Côte d’Ivoire

Information basée sur le rapport 2012 du Secrétaire général au Conseil de sécurité (A/67/845–S/2013/245) publié 15 mai 2013.

Depuis que la crise politique survenue en Côte d’Ivoire a pris fin en mai 2011, l’ONU a constaté une diminution du nombre de violations graves des droits de l’enfant, soit 65 cas recensés en 2012, contre 336 en 2011. Trente-quatre de ces 65 violations ont été imputées aux Forces républicaines de Côte d’Ivoire et 31 à des éléments armés consistant en des partisans de Gbagbo et en d’autres groupes de miliciens opérant le long de la frontière.

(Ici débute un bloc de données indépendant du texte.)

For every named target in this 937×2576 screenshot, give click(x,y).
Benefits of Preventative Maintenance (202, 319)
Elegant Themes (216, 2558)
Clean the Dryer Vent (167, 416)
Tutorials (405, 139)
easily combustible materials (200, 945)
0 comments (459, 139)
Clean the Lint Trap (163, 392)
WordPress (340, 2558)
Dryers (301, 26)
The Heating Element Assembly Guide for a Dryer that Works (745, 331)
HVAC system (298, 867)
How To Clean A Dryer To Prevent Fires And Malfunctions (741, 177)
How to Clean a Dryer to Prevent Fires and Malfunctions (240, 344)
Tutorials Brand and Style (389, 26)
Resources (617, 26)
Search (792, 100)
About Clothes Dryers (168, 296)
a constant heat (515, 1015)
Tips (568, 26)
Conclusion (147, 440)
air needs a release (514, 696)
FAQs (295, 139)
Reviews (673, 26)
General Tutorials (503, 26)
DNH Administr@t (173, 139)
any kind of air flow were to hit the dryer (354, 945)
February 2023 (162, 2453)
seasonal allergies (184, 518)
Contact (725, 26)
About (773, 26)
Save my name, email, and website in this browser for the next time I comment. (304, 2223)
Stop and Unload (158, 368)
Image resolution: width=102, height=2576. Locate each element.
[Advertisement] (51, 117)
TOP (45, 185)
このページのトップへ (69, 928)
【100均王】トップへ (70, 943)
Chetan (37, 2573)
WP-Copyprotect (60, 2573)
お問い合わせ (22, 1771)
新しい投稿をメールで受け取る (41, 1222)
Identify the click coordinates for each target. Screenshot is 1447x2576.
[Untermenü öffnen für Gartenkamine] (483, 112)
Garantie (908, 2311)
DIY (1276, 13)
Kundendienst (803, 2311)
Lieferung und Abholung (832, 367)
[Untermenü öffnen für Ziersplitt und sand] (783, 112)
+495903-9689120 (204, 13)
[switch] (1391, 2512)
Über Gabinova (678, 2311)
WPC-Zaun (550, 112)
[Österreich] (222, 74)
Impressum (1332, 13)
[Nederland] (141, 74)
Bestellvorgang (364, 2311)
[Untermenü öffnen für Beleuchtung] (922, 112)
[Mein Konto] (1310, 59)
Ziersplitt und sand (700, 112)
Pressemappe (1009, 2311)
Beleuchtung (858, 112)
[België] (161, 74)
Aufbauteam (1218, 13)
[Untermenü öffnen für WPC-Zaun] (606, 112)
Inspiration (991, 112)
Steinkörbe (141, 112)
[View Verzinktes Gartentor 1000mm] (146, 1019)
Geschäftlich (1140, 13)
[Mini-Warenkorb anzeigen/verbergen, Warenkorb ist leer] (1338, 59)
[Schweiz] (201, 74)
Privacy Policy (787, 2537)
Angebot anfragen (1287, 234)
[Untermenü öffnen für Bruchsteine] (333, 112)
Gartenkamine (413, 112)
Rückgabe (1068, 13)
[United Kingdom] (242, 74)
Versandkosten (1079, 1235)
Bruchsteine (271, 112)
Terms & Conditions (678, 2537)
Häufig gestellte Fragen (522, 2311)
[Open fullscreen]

Durant la période considérée, l’ONU a enquêté sur sept cas de recrutement et d’utilisation d’enfants, tous imputables aux forces armées nationales. C’est ainsi qu’en avril 2012, elle a confirmé la présence de quatre enfants âgés de 14 et 16 ans à des points de contrôle de l’armée dans les villes de Mahapleu, Tai et Duekuoe. En octobre 2012, elle a aussi pu établir que trois garçons avaient été affectés à un poste de contrôle militaire près de San Pedro. Ces adolescents avaient été recrutés par l’armée en 2011, alors qu’ils avaient 17 ans.

L’ONU a recensé 9 cas de meurtre et 21 cas de mutilation d’enfants en 2012. Quatorze de ces victimes avaient été touchées par des munitions non explosées, principalement le long de la frontière avec le Libéria, lors ou à la suite d’attaques lancées par des groupes armés non identifiés qui opéraient dans la région. Quatre enfants avaient trouvé la mort lors d’une attaque perpétrée en juillet 2012 par des groupes de jeunes armés, dans le camp de personnes déplacées de Nahibly qui se trouve à Duékoué. En outre, il a été établi qu’un enfant a été tué lors d’une opération menée par les forces armées nationales à Arrah, et qu’un autre avait perdu la vie lors d’une attaque lancée par un groupe armé non identifié à Paha-Tabou.

Durant la période considérée, l’ONU a recensé 21 cas de violences sexuelles en rapport avec le conflit, commises contre des enfants, dont 9 étaient imputables à l’armée ivoirienne et 12 à des éléments armés non identifiés. Ces violations ont été particulièrement fréquentes dans l’ouest de la Côte d’Ivoire où des éléments armés ont continué de se livrer à des agressions contre les civils, notamment les femmes et les filles, alors qu’ils étaient affectés à des points de contrôle et lorsqu’ils effectuaient des patrouilles.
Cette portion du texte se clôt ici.